___ Supplied entries ___

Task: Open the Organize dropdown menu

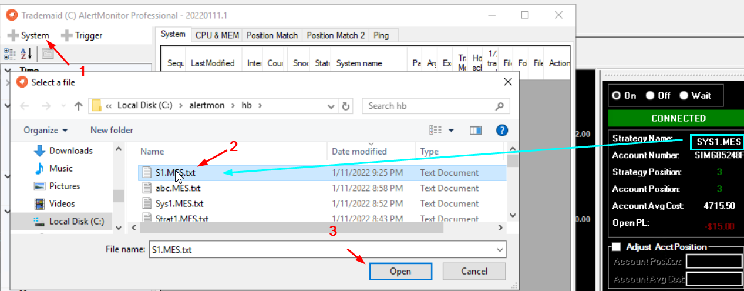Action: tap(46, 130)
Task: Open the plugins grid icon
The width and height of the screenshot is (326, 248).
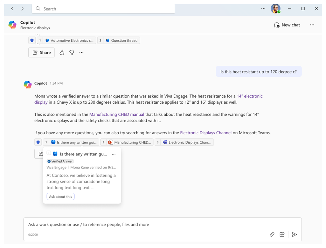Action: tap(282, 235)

___

Copy out the text lines of the listing above word for word, omitting the pictures.

Task: Open the Organize dropdown menu

Action: tap(46, 130)
Task: Open the plugins grid icon
The width and height of the screenshot is (326, 248).
Action: tap(282, 235)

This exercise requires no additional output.